#### Problems to work on
**1)** Answer these questions from the commentary on Mozilla and the Rust foundation:
(a) How many people did Mozilla lay off, according to the line beginning "Previously"?
(b) What share of donations will go to the continued development of Rust?
(c) What market share figures are given for the browser's fall?
**2)** Continue the commentary on Mozilla and the Rust foundation from where it stops.

#### Reading passage
-- START --

Lay(off)ing the foundation for Rust's future
Previously: Mozilla Lays Off 250, Including Entire Threat Management Team
Related: Linus Torvalds: Don't Hide Rust in Linux Kernel; Death to AVX-512
Zero percent of donations will go to the continued development of Rust.
So, another foundation with no real way to make money to keep the lights on and pay program developers to ensure long term stability. Given the falling market share (I'm probably the only person I know who still uses it on mobile and desktop ), next time google won't throw it a bone to keep it alive because Firefox won't be a credible competitor when it comes to antitrust issues.
Gone from 23% to 3.3% market share - it will be under 1% in a few years, as they put more effort into non browser attempts like a paid VPN service, which already has a ton of competition and cheaper offerings to boot. They are counting on brand recognition to sell their VPN at a higher price, but when you're losing market share, your brand is sort of a kiss of death. Casting rust off to a foundation is a tacit admission that the mothership can no longer offer refuge - sink or swim, child, momma is dying.

-- END --

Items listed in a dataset

-- START --

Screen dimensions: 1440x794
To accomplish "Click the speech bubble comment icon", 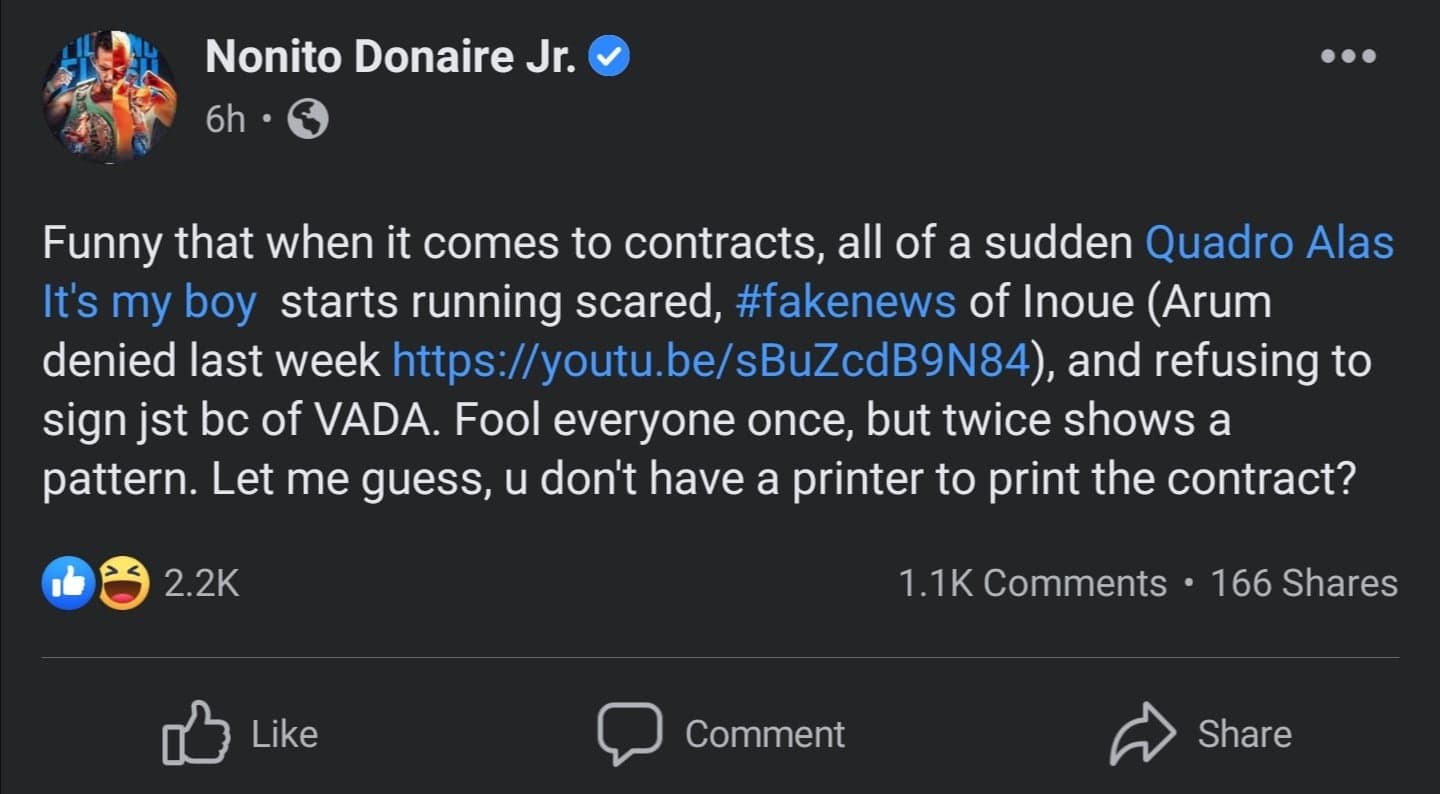I will click(x=629, y=732).
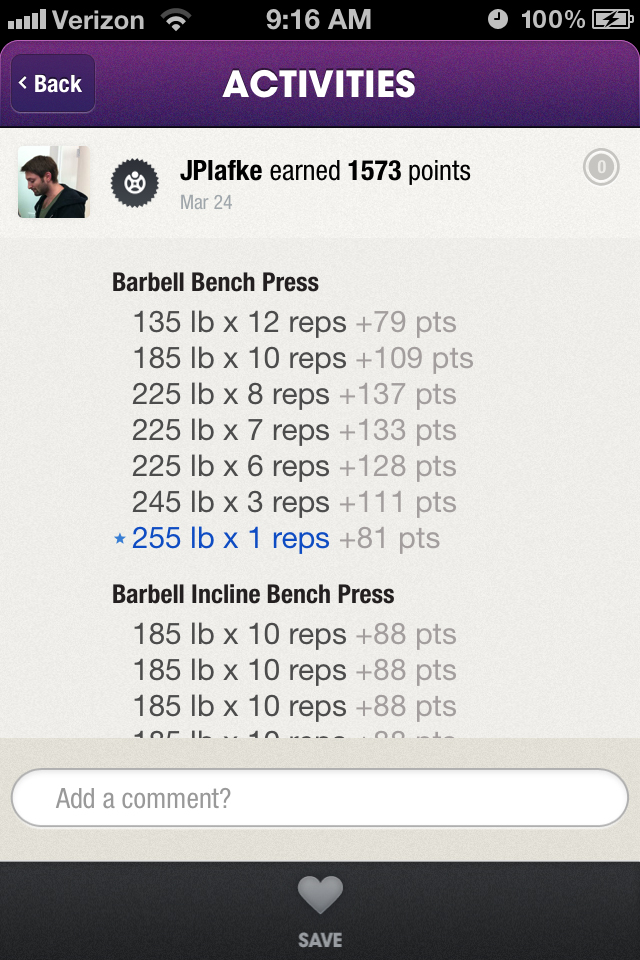This screenshot has height=960, width=640.
Task: Tap JPlafke's profile photo
Action: (53, 182)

-- END --

#### Responses to the exercise
**1)**
(a) 250, including the entire threat management team.
(b) Zero percent.
(c) It has gone from 23% to 3.3%.

**2)**
Oh well … crap like Pocket made this all foreseeable. And really crappy UI changes to slavishly follow chrome in many ways. Stupid hamburger menus.
Not interested in using arust or web assembly either.
Rust is an ugly language but most objections are to the CoC. Web assembly is a compilation target and arguably better than standardizing a bytecode.
Again, the language has nothing to do with executing remote code. If lua or python had been used for web scripting, we'd have exactly the same problems.
Aside from that some good points - things may have been different for Mozilla had Brendan Eich not been yeeted.
Plain text and HTML. No css - let the user decide how the pages render, which was the original goal. But W3C fucked that up by trying to answer demands that web pages lay out more like magazines. It's not supposed to be a page description language, just a way to lay out information in a simple structured way, and let the end user pick a user agent that renders it to their liking, and their own customization.
Trying to implement a bit of postscript-like or PDF functionality as a core of the whole HTML/is/css pile of shit got us the problems we have today. Speaking of W3 mistakes, the rationale for emojis was a typically W3 thing - adding crap that isn't needed because text is too easy to communicate with.
Bureaucracy adds features to justify their jobs whether they're needed or not. Then browsers have to implement these unnecessary features. So we end up with an insecure bloated hierarchy - browsers, web pages, and an ecosystem of stuff to guard against the problems the bureaucracy created.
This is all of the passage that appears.